Not all toys intended for children ensure safety and reliability, and parents are not always aware of what are the parameters to be assessed at the time of purchase.
Choose a toy to give to a child is not just (or should not only mean) buy an item. Not only because the toys are for the little instruments of growth and education (each purchase, then, should underlie the part of those who make fun of evaluations and psycho-pedagogical), but also by reason of products to a category considered vulnerable – children in fact – should respect strict safety parameters, eliminating any possibility of a health risk.
Unfortunately, however, is not always so and the dangers that in some cases are hidden behind a doll, a toy car, a plush, to a board game … can be of different nature: the use of toxic chemicals, mechanical problems, the presence of small parts that can easily be swallowed …
A survey conducted in December 2004 by Altroconsumo and considered still relevant, had highlighted what were the main dangers hidden behind some of the most common games (out of 120 analyzed 57 toys turned out of the norm from all points of view) alerting parents of those who were to be the parameters to be evaluated at the time of purchase.
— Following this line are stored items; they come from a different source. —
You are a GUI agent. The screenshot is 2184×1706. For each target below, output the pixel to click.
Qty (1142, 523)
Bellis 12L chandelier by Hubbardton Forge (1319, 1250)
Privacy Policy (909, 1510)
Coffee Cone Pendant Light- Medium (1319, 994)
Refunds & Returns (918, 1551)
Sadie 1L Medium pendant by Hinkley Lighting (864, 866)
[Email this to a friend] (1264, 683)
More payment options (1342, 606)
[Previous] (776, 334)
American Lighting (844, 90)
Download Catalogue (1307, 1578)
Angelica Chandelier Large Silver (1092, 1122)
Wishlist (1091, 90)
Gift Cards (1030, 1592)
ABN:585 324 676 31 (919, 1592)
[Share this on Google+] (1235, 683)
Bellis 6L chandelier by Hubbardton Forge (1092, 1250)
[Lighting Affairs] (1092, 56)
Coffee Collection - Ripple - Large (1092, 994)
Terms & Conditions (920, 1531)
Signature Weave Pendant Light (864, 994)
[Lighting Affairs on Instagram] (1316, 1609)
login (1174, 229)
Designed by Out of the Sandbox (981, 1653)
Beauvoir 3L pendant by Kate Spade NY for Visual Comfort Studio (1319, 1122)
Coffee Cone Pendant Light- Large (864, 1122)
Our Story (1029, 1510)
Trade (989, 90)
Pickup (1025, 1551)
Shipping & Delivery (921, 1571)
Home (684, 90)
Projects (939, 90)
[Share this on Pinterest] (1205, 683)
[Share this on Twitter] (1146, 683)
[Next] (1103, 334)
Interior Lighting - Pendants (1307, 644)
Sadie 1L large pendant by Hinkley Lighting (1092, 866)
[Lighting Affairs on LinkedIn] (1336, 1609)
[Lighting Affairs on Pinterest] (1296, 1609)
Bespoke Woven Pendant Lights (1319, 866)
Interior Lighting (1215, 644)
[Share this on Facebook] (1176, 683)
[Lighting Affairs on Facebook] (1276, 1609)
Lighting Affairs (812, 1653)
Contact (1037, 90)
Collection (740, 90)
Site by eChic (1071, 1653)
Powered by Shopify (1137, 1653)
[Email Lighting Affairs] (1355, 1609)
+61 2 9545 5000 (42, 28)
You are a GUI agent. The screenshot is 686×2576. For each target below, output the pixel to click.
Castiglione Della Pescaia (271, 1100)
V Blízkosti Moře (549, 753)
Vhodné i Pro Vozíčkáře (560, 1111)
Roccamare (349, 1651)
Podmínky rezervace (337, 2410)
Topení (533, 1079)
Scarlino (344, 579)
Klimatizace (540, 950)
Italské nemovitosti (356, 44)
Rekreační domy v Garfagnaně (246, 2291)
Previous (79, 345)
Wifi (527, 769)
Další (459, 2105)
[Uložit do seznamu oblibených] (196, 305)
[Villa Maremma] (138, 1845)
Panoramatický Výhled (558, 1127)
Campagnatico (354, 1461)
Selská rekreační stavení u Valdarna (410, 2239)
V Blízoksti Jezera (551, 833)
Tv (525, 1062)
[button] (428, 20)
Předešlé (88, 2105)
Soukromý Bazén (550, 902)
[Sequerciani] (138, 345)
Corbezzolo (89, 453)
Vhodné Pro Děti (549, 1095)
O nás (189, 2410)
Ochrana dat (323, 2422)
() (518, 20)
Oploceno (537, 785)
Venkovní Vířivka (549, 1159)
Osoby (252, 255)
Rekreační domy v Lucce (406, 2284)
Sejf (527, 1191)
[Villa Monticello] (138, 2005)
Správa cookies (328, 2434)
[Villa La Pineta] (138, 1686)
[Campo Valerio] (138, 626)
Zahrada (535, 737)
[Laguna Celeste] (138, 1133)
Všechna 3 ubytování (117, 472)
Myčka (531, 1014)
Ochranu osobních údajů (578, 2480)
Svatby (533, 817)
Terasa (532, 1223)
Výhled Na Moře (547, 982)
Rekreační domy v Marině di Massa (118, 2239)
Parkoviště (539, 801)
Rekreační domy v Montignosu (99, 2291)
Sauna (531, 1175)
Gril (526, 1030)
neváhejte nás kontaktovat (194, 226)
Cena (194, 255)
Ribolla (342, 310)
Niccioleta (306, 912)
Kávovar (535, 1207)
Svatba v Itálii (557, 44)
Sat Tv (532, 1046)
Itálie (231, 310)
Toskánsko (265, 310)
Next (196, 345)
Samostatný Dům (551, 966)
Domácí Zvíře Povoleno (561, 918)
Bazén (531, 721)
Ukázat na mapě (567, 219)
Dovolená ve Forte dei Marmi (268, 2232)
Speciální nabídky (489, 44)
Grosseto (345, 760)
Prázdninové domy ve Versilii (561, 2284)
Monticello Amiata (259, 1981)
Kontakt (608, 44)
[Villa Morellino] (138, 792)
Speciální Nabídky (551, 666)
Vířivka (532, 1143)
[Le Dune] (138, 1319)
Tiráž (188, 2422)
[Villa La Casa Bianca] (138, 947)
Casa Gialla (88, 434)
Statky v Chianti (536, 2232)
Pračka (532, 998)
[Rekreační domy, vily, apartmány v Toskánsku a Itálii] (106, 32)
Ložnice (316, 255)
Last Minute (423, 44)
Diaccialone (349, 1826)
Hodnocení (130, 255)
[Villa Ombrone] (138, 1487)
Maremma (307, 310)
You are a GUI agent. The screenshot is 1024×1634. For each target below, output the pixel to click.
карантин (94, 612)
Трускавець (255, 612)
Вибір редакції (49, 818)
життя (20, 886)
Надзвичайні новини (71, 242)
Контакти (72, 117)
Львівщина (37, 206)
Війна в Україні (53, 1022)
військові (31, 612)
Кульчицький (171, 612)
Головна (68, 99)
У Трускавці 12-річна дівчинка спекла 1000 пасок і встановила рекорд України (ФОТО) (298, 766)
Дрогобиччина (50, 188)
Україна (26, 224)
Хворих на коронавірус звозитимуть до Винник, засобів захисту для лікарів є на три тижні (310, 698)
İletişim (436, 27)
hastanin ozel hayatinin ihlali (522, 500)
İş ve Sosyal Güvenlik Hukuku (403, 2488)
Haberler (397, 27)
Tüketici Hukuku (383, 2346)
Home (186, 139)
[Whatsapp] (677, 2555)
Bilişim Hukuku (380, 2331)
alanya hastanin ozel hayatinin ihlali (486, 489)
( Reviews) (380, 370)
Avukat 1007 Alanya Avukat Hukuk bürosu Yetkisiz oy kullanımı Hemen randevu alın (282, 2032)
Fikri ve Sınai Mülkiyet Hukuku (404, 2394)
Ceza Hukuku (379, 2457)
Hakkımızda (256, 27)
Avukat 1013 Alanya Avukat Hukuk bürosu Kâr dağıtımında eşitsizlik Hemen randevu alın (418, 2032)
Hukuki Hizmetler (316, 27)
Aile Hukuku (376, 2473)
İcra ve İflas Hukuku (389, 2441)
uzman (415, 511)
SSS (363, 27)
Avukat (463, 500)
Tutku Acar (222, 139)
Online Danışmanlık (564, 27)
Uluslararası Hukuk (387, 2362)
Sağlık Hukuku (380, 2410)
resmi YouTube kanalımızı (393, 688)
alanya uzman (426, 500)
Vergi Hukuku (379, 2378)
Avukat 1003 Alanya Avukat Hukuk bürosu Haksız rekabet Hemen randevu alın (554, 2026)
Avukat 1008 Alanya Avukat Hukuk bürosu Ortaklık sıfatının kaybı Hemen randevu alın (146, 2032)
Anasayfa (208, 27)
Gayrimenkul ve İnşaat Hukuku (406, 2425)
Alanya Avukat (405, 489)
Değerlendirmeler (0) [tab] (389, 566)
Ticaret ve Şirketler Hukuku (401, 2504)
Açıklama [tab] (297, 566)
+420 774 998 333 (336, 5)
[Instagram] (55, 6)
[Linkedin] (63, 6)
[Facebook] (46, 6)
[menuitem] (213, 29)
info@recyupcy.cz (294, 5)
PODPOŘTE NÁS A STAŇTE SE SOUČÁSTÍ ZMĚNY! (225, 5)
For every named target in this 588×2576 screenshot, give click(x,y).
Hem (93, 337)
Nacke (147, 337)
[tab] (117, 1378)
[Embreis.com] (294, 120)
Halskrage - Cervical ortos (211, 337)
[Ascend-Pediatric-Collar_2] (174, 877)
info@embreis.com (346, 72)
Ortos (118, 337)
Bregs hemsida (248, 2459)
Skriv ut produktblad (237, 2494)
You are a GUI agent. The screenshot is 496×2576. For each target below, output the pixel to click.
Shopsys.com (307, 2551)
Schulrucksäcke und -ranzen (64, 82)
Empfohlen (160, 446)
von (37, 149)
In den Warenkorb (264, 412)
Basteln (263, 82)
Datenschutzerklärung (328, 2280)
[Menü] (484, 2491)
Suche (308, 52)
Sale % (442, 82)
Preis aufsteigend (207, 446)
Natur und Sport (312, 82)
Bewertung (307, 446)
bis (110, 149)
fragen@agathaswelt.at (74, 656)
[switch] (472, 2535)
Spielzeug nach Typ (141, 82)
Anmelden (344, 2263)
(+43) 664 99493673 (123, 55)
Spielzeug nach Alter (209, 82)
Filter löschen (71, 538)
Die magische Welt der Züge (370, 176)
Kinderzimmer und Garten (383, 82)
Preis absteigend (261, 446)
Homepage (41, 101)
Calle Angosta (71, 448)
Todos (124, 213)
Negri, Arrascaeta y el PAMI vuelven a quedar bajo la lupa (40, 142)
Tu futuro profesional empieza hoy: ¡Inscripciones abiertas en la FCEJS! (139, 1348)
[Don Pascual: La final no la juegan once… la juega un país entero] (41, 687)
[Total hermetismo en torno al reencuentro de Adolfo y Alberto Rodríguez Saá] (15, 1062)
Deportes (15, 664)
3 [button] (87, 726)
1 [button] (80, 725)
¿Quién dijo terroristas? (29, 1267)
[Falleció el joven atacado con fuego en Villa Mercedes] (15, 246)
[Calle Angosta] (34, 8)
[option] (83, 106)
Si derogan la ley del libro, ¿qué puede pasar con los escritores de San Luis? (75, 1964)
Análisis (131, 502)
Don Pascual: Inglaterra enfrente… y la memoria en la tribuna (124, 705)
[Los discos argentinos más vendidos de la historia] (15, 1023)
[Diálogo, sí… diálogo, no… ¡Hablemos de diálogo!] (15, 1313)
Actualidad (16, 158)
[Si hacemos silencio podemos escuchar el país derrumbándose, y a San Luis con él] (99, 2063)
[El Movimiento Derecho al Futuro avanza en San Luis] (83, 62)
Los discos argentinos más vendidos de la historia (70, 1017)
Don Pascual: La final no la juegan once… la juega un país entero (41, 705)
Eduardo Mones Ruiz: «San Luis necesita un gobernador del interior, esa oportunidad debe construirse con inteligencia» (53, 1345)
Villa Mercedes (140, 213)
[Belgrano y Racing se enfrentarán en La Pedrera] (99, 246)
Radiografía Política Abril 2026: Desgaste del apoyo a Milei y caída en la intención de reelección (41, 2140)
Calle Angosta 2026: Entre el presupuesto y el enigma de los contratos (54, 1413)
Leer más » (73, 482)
Since Christmas is coming, and with Christmas the ride to the purchase of the last toy, cult object of the moment, we thought to provide some indication about could be of great use to those who will take care of gifts for children.
First, a consideration preliminary. There is a European directive, the EU Directive No. 378 of 1988, which should ensure the safety of toys, thereby protecting small consumers.
Unfortunately, however, this is an incomplete directive which, too often, large companies manage to overcome with simple tricks and stratagems (one of all: the minimum age stated).
Also, they do not fall within the “toys category” some potentially dangerous objects which, however, are often handled by children: slingshots, Christmas decorations, darts, blowguns …
Finally, the CE mark, required by law, it should identify a safe toy, can be easily manipulated and is, sometimes, applied superficially by the manufacturers. Read more about RC helicopter buying guide.
Then there is the issue of phthalates, substances contained in soft PVC is used in many items for children and that, based on studies carried out already at the beginning of the nineties, would be carcinogenic mutagenic and toxic (it seems, in fact, that these substances are not chemically absorbed by the PVC and can free themselves, for example in the mouth of a child, with serious damage to the body). Among the latter, some have already been months ban from the European Union which has banned the use in all toys (DEHP, DBP, BBP); for others, however, (DINP, DIDP, DNOP), the prohibition shall apply only to articles intended for children under the age of three years (the alternative to the use of these materials exist and is represented, for example, from thermoplastic and from particular mixtures of polymers. Greenpeace indicates some).